GPT-5.4

OpenAI's most capable frontier model combines native computer use, 1M-token context, and three variants at $2.50/$15 per million tokens.

GPT-5.4

Overview

OpenAI released GPT-5.4 on March 5, 2026 - just two days after GPT-5.3 Instant rolled out and barely a week after Codex repo leaks confirmed its existence. The model ships in three variants (standard, Thinking, and Pro) and introduces two capabilities new to the mainline GPT-5 family: native computer use and a 1 million token context window.

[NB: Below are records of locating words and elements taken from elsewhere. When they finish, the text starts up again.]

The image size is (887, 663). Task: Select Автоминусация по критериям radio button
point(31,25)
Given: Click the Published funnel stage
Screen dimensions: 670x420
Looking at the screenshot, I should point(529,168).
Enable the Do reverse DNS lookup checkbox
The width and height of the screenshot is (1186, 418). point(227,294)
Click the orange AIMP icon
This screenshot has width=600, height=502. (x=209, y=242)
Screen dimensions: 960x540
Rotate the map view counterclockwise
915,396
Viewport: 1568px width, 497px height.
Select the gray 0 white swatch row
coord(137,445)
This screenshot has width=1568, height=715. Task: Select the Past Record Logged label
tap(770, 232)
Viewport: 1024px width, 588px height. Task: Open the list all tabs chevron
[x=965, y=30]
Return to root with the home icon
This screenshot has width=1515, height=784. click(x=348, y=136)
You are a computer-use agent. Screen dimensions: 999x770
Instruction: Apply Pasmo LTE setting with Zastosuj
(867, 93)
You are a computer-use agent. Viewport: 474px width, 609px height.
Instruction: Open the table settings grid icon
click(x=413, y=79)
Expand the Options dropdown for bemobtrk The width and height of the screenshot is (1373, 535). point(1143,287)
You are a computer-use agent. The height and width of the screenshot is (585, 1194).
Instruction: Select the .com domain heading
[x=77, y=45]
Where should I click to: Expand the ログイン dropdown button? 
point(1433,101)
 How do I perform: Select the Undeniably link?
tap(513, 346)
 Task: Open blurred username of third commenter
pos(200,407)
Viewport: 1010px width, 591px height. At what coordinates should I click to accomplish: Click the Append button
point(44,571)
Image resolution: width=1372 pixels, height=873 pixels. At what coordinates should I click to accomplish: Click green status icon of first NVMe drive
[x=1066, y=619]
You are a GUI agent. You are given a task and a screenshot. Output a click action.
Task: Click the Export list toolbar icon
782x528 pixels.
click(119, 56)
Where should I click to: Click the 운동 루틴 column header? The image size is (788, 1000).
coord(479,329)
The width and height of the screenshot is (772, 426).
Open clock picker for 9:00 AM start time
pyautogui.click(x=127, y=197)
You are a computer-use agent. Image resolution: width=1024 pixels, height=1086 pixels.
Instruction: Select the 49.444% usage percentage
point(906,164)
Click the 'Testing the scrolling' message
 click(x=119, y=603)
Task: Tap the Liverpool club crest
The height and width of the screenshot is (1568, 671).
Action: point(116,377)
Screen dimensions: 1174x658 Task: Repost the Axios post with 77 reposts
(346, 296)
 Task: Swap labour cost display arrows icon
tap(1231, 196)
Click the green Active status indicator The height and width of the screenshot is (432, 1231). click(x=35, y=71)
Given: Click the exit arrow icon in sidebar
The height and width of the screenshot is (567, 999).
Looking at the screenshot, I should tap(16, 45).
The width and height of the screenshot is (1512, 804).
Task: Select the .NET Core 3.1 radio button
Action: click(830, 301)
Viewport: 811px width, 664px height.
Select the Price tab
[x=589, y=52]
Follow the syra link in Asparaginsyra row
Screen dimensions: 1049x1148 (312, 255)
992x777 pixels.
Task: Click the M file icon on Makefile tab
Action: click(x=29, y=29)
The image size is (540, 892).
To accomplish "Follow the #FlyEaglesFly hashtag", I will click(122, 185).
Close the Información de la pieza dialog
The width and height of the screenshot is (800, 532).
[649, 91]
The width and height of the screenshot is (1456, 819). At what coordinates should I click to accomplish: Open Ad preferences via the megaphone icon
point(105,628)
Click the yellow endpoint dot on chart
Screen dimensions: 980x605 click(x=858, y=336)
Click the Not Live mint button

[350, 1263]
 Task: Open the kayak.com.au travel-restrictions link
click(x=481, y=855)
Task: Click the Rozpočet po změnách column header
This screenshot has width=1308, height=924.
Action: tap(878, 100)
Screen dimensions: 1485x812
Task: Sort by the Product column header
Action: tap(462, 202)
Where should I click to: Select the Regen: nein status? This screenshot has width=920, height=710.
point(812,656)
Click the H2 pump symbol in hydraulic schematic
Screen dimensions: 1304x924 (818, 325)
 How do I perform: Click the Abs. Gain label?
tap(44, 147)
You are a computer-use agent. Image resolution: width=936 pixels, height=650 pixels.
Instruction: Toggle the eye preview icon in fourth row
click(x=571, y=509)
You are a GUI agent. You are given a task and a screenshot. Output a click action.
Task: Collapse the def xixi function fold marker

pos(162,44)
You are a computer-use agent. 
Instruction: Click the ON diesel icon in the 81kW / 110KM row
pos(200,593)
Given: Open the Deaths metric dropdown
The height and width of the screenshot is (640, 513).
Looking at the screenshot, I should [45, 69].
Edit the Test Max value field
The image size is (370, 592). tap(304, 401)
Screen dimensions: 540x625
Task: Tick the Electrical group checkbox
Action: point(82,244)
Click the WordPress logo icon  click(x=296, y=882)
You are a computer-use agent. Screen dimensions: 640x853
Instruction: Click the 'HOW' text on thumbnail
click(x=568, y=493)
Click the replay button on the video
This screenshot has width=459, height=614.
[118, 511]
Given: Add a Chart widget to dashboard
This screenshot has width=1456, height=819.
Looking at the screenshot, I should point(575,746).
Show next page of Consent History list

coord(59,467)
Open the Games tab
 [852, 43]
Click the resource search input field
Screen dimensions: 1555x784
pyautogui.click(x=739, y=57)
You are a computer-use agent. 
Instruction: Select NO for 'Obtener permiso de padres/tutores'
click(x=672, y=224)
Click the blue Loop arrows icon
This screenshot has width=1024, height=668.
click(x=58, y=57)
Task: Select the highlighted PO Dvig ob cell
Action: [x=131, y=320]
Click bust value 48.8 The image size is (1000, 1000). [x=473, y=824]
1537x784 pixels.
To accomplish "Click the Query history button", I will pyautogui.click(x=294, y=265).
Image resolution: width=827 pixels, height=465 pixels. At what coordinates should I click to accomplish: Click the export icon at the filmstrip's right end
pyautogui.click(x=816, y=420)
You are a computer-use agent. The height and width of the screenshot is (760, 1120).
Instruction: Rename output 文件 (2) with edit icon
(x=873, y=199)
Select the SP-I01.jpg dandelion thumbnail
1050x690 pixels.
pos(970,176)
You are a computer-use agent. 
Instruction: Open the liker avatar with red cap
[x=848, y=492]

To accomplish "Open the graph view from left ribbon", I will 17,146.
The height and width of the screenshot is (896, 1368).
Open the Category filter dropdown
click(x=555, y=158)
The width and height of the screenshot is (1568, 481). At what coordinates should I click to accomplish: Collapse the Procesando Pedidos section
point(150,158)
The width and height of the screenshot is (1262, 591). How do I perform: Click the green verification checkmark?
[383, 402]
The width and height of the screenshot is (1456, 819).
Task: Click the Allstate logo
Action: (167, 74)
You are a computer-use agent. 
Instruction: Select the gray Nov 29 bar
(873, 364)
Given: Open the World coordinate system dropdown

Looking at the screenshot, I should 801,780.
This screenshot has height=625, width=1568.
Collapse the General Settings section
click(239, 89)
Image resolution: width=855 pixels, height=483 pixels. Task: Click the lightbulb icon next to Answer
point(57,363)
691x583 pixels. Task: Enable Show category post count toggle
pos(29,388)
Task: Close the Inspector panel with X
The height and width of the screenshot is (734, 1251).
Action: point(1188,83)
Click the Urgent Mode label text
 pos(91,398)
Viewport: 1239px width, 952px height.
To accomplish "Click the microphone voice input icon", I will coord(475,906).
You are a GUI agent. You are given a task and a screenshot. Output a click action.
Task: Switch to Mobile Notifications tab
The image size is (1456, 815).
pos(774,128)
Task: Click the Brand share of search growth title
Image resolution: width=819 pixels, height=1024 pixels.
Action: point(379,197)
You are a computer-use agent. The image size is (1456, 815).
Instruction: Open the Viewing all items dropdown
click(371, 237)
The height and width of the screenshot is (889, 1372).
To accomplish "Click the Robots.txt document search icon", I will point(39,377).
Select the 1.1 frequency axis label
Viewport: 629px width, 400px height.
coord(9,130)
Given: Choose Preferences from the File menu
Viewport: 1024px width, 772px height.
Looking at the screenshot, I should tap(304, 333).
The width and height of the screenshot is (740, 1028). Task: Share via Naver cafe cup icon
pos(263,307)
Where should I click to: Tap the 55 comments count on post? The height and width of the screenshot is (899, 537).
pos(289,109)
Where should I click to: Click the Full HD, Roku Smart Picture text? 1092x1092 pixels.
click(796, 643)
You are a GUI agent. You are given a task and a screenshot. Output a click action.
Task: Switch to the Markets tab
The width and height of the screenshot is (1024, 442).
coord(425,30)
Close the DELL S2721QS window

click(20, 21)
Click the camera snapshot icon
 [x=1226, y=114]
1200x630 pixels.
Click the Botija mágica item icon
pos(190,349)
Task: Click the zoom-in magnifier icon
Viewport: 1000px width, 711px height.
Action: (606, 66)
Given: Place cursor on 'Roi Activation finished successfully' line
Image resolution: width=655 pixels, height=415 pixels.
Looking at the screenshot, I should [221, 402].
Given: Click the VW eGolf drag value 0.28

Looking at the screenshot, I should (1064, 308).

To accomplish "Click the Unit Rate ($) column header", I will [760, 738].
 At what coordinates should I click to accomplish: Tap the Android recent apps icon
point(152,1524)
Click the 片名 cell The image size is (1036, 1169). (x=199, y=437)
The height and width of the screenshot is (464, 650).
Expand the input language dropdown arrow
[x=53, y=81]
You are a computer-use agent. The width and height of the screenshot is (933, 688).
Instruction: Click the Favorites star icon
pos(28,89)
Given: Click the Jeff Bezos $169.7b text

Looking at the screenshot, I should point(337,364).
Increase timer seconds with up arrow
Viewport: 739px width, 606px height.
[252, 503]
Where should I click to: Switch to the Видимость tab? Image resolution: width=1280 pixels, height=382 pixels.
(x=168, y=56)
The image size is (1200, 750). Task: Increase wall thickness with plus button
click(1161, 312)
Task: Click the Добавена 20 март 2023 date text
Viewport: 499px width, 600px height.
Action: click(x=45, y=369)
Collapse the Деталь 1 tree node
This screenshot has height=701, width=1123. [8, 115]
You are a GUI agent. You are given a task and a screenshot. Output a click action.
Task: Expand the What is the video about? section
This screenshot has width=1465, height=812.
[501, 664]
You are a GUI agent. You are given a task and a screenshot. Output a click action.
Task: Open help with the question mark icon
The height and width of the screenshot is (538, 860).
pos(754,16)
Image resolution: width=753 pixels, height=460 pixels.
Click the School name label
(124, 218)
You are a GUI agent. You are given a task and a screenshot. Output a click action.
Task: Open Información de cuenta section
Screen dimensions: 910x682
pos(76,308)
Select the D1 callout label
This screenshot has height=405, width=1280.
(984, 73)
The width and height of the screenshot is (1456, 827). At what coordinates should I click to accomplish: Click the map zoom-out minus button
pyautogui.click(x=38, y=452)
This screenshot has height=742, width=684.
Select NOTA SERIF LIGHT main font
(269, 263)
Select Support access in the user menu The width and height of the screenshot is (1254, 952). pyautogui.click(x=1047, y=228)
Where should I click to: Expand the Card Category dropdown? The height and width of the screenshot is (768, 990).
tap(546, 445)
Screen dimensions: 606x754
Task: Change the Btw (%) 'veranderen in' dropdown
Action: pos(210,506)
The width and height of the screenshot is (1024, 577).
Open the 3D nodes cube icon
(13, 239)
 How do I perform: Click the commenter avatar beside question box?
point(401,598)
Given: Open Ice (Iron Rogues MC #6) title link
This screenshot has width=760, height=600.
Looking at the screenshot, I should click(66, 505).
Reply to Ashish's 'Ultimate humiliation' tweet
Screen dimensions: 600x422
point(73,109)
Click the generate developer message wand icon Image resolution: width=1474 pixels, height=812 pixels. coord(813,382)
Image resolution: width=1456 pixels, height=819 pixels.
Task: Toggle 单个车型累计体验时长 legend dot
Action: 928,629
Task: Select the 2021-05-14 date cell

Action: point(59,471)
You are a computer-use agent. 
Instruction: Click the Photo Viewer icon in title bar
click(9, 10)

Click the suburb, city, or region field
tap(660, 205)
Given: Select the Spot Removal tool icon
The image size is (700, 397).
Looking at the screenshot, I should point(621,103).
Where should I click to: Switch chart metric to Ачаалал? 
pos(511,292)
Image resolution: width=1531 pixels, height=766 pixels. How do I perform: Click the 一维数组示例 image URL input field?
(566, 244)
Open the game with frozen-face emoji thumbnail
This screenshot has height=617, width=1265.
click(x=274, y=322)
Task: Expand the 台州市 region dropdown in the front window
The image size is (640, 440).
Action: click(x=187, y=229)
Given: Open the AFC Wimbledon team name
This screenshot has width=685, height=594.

The computer use numbers are the headline. GPT-5.4 scores 75.0% on OSWorld-Verified, surpassing the human baseline of 72.4% and nearly doubling GPT-5.2's 47.3%. On Terminal-Bench 2.0 it hits 75.1%, taking the lead from GPT-5.3 Codex (77.3% in specialized mode) among general-purpose models. GDPval reaches 83.0%, up from GPT-5.2's 70.9%.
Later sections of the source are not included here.